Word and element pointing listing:

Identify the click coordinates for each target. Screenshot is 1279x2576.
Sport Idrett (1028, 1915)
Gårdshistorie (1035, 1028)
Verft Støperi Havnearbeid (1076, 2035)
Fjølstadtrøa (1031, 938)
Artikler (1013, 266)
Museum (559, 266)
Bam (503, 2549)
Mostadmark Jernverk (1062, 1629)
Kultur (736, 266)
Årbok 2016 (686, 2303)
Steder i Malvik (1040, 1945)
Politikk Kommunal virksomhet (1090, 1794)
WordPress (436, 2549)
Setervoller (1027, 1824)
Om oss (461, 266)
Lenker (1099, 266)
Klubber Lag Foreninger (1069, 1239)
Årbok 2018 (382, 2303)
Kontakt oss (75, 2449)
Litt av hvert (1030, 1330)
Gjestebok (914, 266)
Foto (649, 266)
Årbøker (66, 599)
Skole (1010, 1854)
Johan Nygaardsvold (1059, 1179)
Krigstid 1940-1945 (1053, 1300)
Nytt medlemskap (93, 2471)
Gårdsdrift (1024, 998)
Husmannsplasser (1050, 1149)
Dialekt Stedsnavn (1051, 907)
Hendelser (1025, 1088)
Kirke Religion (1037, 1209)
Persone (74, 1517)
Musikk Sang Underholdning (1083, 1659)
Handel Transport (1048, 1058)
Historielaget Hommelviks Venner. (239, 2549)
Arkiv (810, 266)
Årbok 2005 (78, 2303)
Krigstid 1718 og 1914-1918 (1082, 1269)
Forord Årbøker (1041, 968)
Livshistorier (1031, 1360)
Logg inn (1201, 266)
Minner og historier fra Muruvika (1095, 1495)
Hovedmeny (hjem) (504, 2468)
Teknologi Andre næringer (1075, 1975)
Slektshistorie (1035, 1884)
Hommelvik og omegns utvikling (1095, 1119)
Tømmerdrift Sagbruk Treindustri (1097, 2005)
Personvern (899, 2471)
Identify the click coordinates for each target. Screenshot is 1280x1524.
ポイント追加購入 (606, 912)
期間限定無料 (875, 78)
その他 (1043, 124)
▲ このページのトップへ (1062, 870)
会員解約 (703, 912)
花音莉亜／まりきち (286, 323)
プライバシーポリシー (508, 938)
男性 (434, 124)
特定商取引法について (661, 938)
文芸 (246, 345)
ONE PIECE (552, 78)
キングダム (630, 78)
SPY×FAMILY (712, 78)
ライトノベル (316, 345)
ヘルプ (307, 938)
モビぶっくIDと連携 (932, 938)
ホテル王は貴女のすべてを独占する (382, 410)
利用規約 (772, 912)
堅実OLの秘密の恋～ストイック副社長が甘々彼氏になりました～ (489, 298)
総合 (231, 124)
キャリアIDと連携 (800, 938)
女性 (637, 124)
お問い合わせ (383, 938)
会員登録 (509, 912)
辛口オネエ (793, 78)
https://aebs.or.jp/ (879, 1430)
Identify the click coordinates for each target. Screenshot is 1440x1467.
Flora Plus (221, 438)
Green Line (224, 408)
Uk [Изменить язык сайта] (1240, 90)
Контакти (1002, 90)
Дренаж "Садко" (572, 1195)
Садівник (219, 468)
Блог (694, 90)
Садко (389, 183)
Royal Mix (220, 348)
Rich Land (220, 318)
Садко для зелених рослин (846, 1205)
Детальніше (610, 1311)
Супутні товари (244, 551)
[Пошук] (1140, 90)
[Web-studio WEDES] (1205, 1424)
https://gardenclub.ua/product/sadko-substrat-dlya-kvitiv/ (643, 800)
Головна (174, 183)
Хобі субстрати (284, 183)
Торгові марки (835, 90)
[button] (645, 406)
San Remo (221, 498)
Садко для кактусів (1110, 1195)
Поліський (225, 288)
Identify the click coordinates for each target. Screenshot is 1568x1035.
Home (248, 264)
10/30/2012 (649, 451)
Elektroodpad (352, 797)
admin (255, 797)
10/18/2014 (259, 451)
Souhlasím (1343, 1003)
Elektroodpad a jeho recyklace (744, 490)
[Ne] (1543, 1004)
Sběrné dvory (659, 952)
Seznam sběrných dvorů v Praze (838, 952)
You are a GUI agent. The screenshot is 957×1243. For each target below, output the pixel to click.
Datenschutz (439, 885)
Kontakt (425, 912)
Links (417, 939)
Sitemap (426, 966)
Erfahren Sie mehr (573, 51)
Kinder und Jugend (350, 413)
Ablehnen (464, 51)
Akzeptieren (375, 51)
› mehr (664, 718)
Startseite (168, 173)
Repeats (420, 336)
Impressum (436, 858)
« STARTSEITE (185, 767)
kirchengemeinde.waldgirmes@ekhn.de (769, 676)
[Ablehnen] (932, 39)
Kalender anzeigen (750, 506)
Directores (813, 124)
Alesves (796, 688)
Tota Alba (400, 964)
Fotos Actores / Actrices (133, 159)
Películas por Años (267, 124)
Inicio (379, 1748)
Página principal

OBJECTIVE:
Rewrite the listing above, swapping every "Årbok" for "Årsbok" and leaving everything else the same.

WRITTEN ANSWER:
Identify the click coordinates for each target. Screenshot is 1279x2576.
Sport Idrett (1028, 1915)
Gårdshistorie (1035, 1028)
Verft Støperi Havnearbeid (1076, 2035)
Fjølstadtrøa (1031, 938)
Artikler (1013, 266)
Museum (559, 266)
Bam (503, 2549)
Mostadmark Jernverk (1062, 1629)
Kultur (736, 266)
Årsbok 2016 (686, 2303)
Steder i Malvik (1040, 1945)
Politikk Kommunal virksomhet (1090, 1794)
WordPress (436, 2549)
Setervoller (1027, 1824)
Om oss (461, 266)
Lenker (1099, 266)
Klubber Lag Foreninger (1069, 1239)
Årsbok 2018 (382, 2303)
Kontakt oss (75, 2449)
Litt av hvert (1030, 1330)
Gjestebok (914, 266)
Foto (649, 266)
Årbøker (66, 599)
Skole (1010, 1854)
Johan Nygaardsvold (1059, 1179)
Krigstid 1940-1945 (1053, 1300)
Nytt medlemskap (93, 2471)
Gårdsdrift (1024, 998)
Husmannsplasser (1050, 1149)
Dialekt Stedsnavn (1051, 907)
Hendelser (1025, 1088)
Kirke Religion (1037, 1209)
Persone (74, 1517)
Musikk Sang Underholdning (1083, 1659)
Handel Transport (1048, 1058)
Historielaget Hommelviks Venner. (239, 2549)
Arkiv (810, 266)
Årsbok 2005 (78, 2303)
Krigstid 1718 og 1914-1918 (1082, 1269)
Forord Årbøker (1041, 968)
Livshistorier (1031, 1360)
Logg inn (1201, 266)
Minner og historier fra Muruvika (1095, 1495)
Hovedmeny (hjem) (504, 2468)
Teknologi Andre næringer (1075, 1975)
Slektshistorie (1035, 1884)
Hommelvik og omegns utvikling (1095, 1119)
Tømmerdrift Sagbruk Treindustri (1097, 2005)
Personvern (899, 2471)
Identify the click coordinates for each target. Screenshot is 1280x1524.
ポイント追加購入 (606, 912)
期間限定無料 (875, 78)
その他 (1043, 124)
▲ このページのトップへ (1062, 870)
会員解約 (703, 912)
花音莉亜／まりきち (286, 323)
プライバシーポリシー (508, 938)
男性 (434, 124)
特定商取引法について (661, 938)
文芸 (246, 345)
ONE PIECE (552, 78)
キングダム (630, 78)
SPY×FAMILY (712, 78)
ライトノベル (316, 345)
ヘルプ (307, 938)
モビぶっくIDと連携 (932, 938)
ホテル王は貴女のすべてを独占する (382, 410)
利用規約 (772, 912)
堅実OLの秘密の恋～ストイック副社長が甘々彼氏になりました～ (489, 298)
総合 (231, 124)
キャリアIDと連携 (800, 938)
女性 (637, 124)
お問い合わせ (383, 938)
会員登録 (509, 912)
辛口オネエ (793, 78)
https://aebs.or.jp/ (879, 1430)
Identify the click coordinates for each target. Screenshot is 1440x1467.
Flora Plus (221, 438)
Green Line (224, 408)
Uk [Изменить язык сайта] (1240, 90)
Контакти (1002, 90)
Дренаж "Садко" (572, 1195)
Садівник (219, 468)
Блог (694, 90)
Садко (389, 183)
Royal Mix (220, 348)
Rich Land (220, 318)
Садко для зелених рослин (846, 1205)
Детальніше (610, 1311)
Супутні товари (244, 551)
[Пошук] (1140, 90)
[Web-studio WEDES] (1205, 1424)
https://gardenclub.ua/product/sadko-substrat-dlya-kvitiv/ (643, 800)
Головна (174, 183)
Хобі субстрати (284, 183)
Торгові марки (835, 90)
[button] (645, 406)
San Remo (221, 498)
Садко для кактусів (1110, 1195)
Поліський (225, 288)
Identify the click coordinates for each target. Screenshot is 1568x1035.
Home (248, 264)
10/30/2012 (649, 451)
Elektroodpad (352, 797)
admin (255, 797)
10/18/2014 (259, 451)
Souhlasím (1343, 1003)
Elektroodpad a jeho recyklace (744, 490)
[Ne] (1543, 1004)
Sběrné dvory (659, 952)
Seznam sběrných dvorů v Praze (838, 952)
You are a GUI agent. The screenshot is 957×1243. For each target below, output the pixel to click.
Datenschutz (439, 885)
Kontakt (425, 912)
Links (417, 939)
Sitemap (426, 966)
Erfahren Sie mehr (573, 51)
Kinder und Jugend (350, 413)
Ablehnen (464, 51)
Akzeptieren (375, 51)
› mehr (664, 718)
Startseite (168, 173)
Repeats (420, 336)
Impressum (436, 858)
« STARTSEITE (185, 767)
kirchengemeinde.waldgirmes@ekhn.de (769, 676)
[Ablehnen] (932, 39)
Kalender anzeigen (750, 506)
Directores (813, 124)
Alesves (796, 688)
Tota Alba (400, 964)
Fotos Actores / Actrices (133, 159)
Películas por Años (267, 124)
Inicio (379, 1748)
Página principal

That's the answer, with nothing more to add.